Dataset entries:

• • •

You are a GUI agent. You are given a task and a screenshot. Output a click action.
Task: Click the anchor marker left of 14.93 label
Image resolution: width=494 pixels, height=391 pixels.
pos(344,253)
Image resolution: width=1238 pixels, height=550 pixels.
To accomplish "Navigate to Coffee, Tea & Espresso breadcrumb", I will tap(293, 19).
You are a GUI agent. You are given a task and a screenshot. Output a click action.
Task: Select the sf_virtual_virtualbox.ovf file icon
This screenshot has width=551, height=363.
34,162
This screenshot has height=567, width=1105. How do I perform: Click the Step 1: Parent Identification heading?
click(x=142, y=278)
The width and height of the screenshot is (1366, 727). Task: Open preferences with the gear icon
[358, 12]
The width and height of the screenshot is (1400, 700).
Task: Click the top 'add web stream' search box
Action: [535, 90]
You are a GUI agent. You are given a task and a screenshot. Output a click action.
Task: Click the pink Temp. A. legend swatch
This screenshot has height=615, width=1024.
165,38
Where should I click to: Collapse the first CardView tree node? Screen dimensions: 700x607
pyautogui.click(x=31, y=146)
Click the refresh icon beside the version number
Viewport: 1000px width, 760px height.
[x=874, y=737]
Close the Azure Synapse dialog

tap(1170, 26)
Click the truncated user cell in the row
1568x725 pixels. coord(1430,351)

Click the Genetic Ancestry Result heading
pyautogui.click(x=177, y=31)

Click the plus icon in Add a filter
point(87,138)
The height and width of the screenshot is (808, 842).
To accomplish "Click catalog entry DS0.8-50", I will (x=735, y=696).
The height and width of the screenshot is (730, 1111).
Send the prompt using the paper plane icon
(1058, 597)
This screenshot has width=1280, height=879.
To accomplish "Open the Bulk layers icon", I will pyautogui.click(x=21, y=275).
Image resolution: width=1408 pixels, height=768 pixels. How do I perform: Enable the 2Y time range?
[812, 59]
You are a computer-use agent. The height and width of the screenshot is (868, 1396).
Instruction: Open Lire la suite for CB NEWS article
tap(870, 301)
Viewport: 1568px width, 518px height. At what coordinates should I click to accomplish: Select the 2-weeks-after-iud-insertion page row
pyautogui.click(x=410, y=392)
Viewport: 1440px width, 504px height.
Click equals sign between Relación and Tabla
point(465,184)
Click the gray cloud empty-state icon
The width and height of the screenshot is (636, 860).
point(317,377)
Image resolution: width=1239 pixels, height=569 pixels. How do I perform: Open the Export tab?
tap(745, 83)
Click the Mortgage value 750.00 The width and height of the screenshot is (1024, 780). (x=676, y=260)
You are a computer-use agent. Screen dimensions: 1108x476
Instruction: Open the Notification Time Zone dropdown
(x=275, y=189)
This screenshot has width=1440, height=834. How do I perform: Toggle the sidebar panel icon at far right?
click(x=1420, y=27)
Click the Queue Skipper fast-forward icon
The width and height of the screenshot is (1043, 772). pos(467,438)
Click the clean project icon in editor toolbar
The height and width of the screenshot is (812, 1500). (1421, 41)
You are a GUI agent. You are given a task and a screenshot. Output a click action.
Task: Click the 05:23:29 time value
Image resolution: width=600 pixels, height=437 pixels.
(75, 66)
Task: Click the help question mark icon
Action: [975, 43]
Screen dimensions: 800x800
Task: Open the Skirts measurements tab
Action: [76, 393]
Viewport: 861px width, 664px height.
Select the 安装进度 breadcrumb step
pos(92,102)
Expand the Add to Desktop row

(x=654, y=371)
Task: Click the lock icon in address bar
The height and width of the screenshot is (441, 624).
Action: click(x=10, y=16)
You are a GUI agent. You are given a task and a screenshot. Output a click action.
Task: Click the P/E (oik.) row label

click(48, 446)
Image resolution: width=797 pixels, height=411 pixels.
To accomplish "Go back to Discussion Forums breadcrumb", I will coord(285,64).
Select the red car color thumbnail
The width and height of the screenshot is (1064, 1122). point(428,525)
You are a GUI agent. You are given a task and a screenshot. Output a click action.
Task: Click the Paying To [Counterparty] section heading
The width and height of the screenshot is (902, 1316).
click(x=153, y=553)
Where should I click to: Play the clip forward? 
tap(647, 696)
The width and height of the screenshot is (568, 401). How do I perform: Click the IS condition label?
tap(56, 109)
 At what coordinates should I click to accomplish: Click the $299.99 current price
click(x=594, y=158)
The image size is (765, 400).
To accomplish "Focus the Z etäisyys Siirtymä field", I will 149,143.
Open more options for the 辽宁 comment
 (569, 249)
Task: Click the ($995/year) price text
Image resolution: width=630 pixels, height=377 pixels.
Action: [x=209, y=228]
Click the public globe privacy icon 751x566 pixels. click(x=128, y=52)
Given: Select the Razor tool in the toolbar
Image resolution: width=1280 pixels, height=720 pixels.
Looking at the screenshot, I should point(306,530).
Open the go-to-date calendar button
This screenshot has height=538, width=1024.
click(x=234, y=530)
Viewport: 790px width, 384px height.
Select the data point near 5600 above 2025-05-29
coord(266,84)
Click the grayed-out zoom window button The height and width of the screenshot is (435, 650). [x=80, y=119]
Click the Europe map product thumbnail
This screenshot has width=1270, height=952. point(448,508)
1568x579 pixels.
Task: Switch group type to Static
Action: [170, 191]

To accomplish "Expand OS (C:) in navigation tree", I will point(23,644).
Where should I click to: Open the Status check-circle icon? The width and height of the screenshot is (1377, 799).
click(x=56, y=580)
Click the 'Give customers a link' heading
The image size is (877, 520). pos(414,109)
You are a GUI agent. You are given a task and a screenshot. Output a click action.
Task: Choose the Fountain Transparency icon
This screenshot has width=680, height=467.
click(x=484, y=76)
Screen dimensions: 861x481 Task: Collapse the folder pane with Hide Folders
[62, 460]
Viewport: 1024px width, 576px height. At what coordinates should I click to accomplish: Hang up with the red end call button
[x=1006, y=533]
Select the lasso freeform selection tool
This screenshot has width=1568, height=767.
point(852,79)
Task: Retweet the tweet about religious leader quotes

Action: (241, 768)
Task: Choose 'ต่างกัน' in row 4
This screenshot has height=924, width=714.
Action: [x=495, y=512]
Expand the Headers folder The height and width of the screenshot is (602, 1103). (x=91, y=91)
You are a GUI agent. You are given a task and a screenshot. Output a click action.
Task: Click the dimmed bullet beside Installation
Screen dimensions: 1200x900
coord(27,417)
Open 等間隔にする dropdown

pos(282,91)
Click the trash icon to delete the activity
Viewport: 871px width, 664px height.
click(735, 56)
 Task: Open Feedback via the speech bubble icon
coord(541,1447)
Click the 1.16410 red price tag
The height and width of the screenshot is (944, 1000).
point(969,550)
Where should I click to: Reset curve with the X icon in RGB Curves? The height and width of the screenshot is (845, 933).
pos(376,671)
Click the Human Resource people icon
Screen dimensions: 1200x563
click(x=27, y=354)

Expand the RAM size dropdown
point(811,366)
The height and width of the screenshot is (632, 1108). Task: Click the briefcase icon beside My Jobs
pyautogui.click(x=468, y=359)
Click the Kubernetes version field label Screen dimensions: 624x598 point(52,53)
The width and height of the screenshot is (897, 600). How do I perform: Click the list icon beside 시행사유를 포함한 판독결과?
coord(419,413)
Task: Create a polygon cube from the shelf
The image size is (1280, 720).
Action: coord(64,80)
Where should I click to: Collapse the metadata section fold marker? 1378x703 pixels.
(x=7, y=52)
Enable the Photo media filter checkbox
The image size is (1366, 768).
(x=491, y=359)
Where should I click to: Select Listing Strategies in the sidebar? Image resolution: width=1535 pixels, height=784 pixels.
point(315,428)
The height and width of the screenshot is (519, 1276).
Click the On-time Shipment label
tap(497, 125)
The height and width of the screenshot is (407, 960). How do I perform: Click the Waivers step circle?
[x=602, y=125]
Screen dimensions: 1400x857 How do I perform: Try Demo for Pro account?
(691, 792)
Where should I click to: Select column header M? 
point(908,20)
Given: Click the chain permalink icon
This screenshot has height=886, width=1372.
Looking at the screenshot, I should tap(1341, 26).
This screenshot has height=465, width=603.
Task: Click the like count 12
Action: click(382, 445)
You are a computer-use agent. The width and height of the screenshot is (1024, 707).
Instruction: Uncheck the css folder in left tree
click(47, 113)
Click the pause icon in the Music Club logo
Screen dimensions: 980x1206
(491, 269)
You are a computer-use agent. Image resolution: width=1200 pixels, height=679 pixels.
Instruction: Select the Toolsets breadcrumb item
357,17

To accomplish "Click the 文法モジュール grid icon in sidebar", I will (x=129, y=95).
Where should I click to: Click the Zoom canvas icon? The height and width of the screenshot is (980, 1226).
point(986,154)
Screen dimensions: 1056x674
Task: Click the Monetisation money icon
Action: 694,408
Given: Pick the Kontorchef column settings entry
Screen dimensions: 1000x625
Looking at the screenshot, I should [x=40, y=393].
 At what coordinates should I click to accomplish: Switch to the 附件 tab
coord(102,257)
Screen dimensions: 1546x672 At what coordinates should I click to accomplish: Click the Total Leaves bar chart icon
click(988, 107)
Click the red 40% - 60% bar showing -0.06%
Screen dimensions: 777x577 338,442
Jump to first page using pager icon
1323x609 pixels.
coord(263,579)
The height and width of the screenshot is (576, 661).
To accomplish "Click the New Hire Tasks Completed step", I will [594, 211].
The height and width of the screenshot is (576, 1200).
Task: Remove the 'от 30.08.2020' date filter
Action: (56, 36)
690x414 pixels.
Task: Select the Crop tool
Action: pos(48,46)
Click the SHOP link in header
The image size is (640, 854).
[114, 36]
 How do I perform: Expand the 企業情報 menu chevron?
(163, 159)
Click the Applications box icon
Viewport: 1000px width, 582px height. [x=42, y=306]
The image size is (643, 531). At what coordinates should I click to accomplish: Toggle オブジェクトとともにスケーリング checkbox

• • •

## YOUR TASK
Whenever a line in the entries holds the word "Choose", copy that line.

## RESULT FOR THIS TASK
Task: Choose the Fountain Transparency icon
Task: Choose 'ต่างกัน' in row 4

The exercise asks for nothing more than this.